All new passenger vehicles sold in the European market since 2014, or in the USA since 2012, are required to have electronic stability control fitted as standard equipment. This electronic safety aid is not mandatory in South Africa, however, enabling importers to sell car from developing markets here, because those markets are similarly free from this requirement.

What is traction control?

When the torque on the driving wheels exceeds the tyres’ mechanical grip limits, the contact patch will be subjected to large-enough forces to cause slippage between the tyre and the road surface. This is typically more common in lower gears and higher-powered cars, but even vehicles with relatively little power can easily overcome the traction limits on less-than-ideal surfaces. This creates an obvious safety hazard, because spinning drive wheels could easily become the first step towards losing control of the vehicle.

 

To alleviate this problem, manufacturers devised some methods to momentarily reduce the engine’s output when the wheelspin is detected. In some early cases, the ignition of random cylinders were cut, which induced a misfire to reduce the torque. However, this practice soon fell out of favour due to potential damage to the catalytic converters.

The next step entailed reducing output by closing an extra throttle butterfly, effectively depriving the engine of air when wheelspin is detected. Early BMW and Lexus traction control systems used this arrangement, where the air supply to the engine’s throttle body could be reduced by closing a secondary throttle valve in the air stream before the intake manifold. Later engines with electronic throttle control (drive-by-wire throttle) eliminated the need for additional butterfly valves, greatly simplifying traction management.

 

This approach has one major disadvantage, however, because it is a reductive system. Rather than manage the available power according to the road conditions, it simply reduced power to adapt to adverse road surfaces. And, on very slippery roads, this could simply result in the car not moving at all - that's why it's usually possible to switch off such systems, at least temporarily.

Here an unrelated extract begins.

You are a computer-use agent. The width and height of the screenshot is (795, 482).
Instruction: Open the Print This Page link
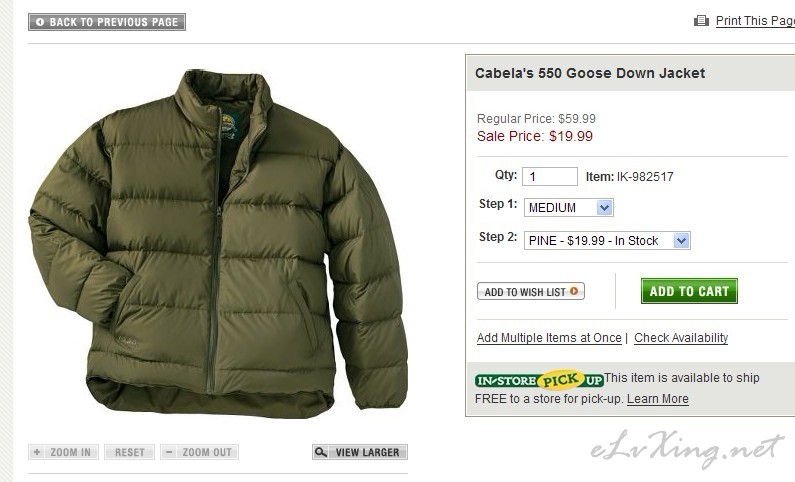755,21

Controlling the wheelspin rather than just reducing the power was the next obvious solution, and this became possible thanks to the widespread adoption of ABS. By electronically instructing the ABS pump to pulse some braking force to a spinning wheel, the wheelspin could be eliminated without reducing the engine’s output.

 

Due to the operation of the differential, the torque could then be transferred to the drive wheel with more traction, thus gaining forward motion instead of simply bogging down. This delayed any power reduction in an effort to regain traction, and enabled even open-differential vehicles to emulate limited-slip operation in certain conditions.

 

This marked the end of normal traction control’s separate evolution, because the next step to occur took this this technology into a much more-advanced direction.

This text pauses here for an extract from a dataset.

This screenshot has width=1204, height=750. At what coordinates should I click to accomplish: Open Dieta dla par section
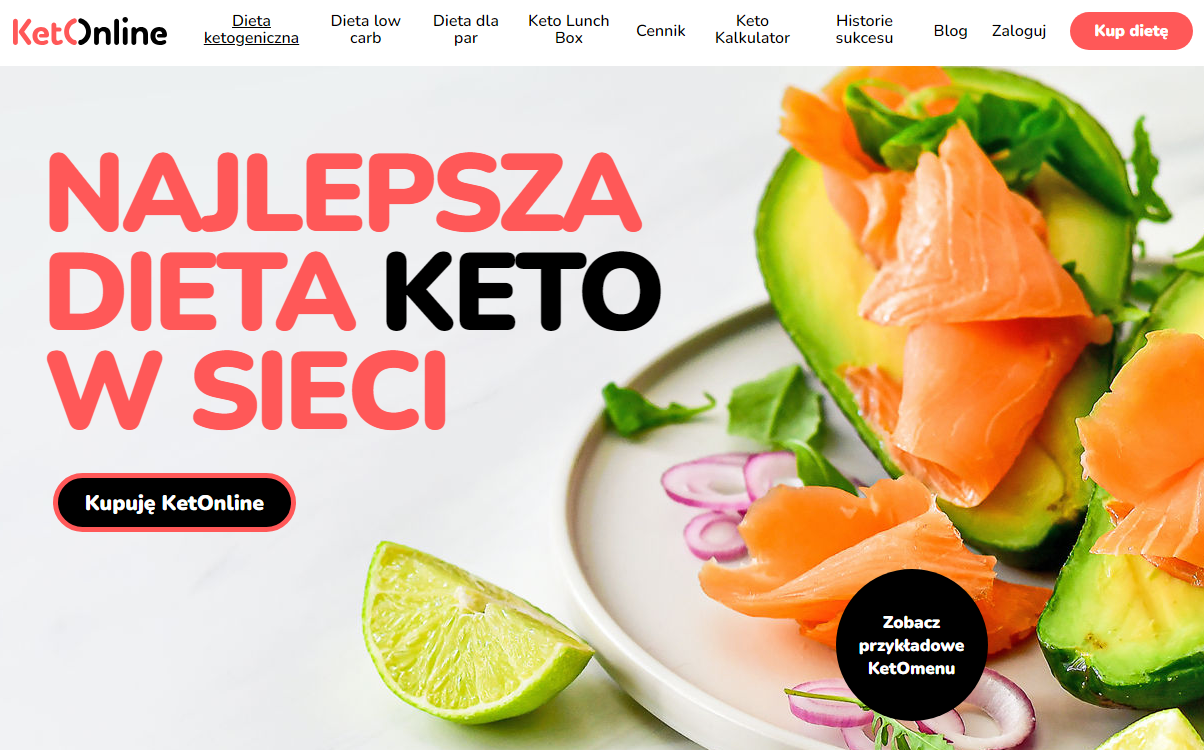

What is stability control?

Stability control is the logical extension to traction control, but expands its operation to not only eliminate wheelspin under power but also to reduce the possibility of losing lateral traction grip as well. Using the fundamental elements from traction control and the ABS but including steering angle- and yaw sensors (accelerometers) to the system, a whole new world of vehicle control opened up.

 

By considering the vehicle’s individual wheel speeds, steering angle, and lateral acceleration, the stability control system can predict when a loss of control is imminent. When such a condition is detected, the system goes to work by modulating the engine’s output via its throttle control to increase stability, and selectively applies the brakes to control the trajectory of the vehicle.

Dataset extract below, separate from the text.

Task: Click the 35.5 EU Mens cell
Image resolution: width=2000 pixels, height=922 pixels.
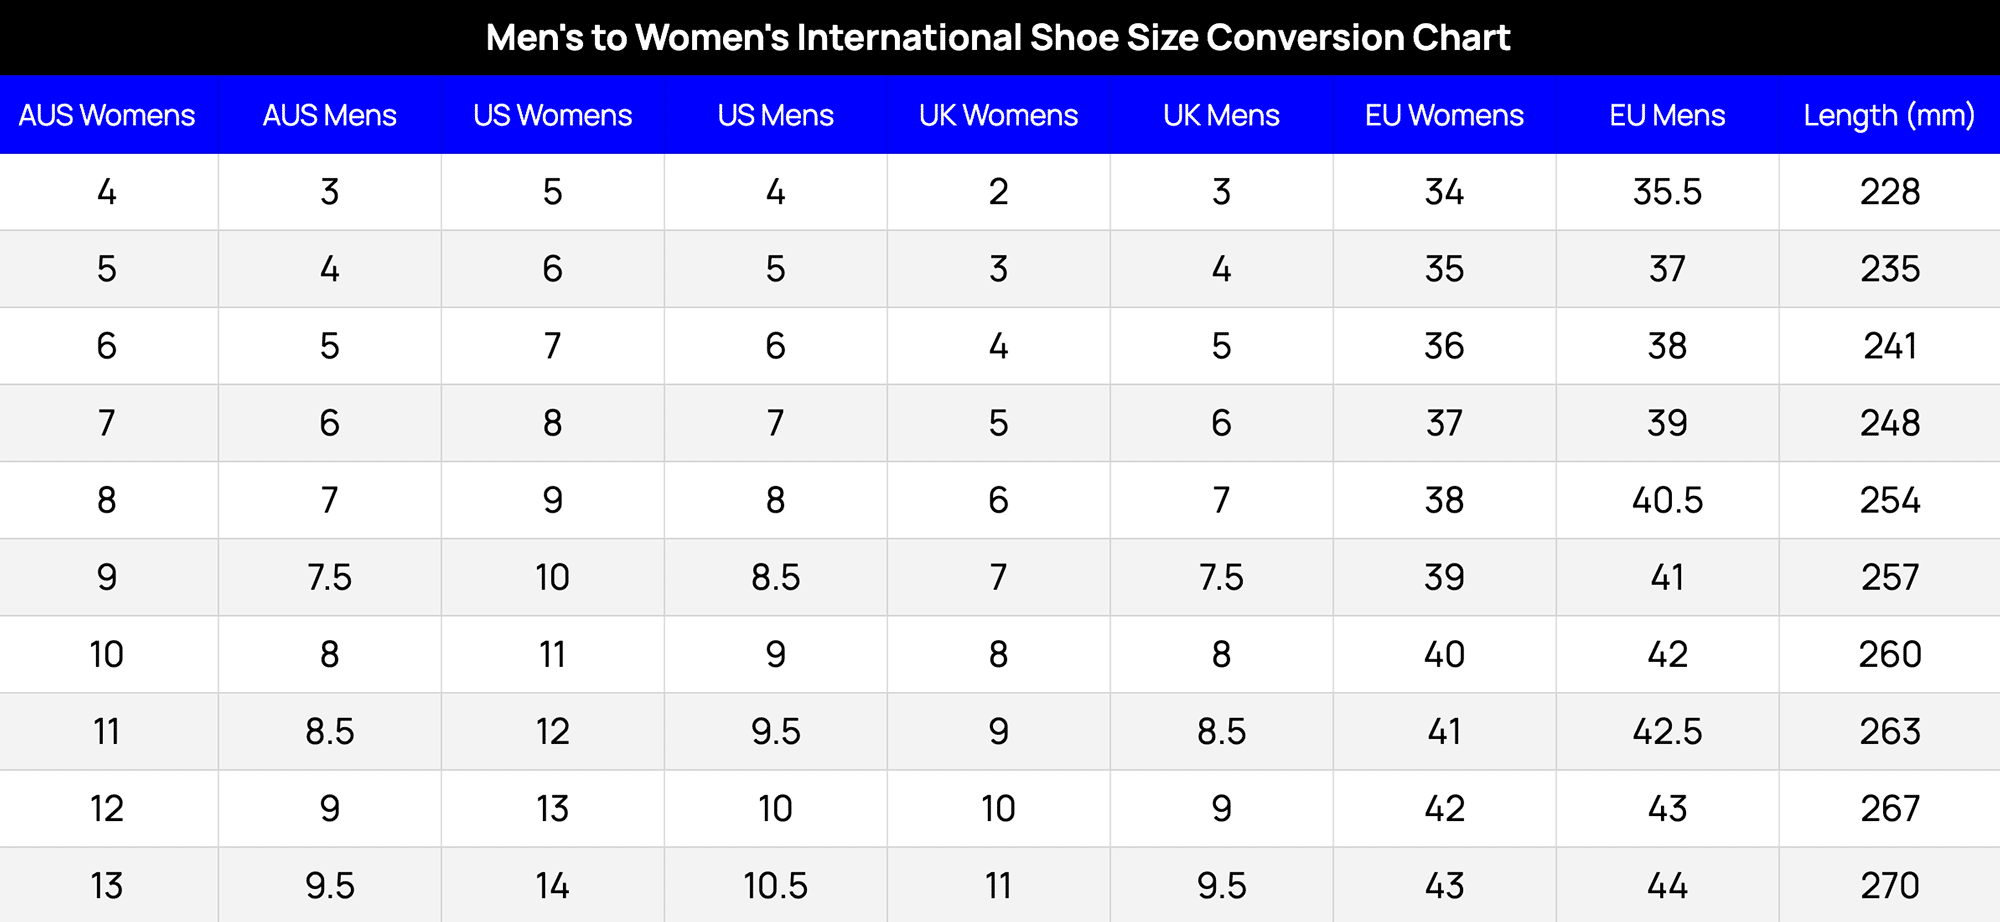Action: pyautogui.click(x=1667, y=192)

Inducing brake drag at specific wheels forces the vehicle to change its direction, in much the same way as changing the steering wheel angle will change its direction. This allows the stability control system to counteract any wayward behaviour as soon as the vehicle is about to slide or topple over.

 

 

Further handling benefits

Integrated braking- and power management system can also be used to quell wayward dynamic behaviour. If the vehicle wants to snap into oversteer, the outside front wheel or inside rear wheel is braked to induce slight understeer instead, and understeer is reduced by braking an inside front wheel to induce more yaw (rotation about the vehicle’s vertical axis).

This technique, called torque vectoring, is a fairly recent development that exploits the stability control system’s hardware further. To emulate the action of a mechanical limited-slip differential, it applies the brakes to a spinning wheel in order to send more power to the other wheel on the same axle.

 

The “virtual limited slip diff” effect of traction control is often part of the stability control system’s programming, improving traction both through bends and in a straight line, and is considered to be a torque vectoring aid as well as a safety assistant. The latest developments in this regard even use selective braking to help sharpen a car’s turn-in, and can do such a good job of emulating a limited-slip differential that it has become a default choice for many manufacturers who want to improve the dynamic abilities of otherwise rather mundane cars without adding expensive hardware.

However, along with adaptive AWD systems and wheel-specific power distribution, this is a performance enhancer rather than a pure safety aid, and will be discussed in a future article.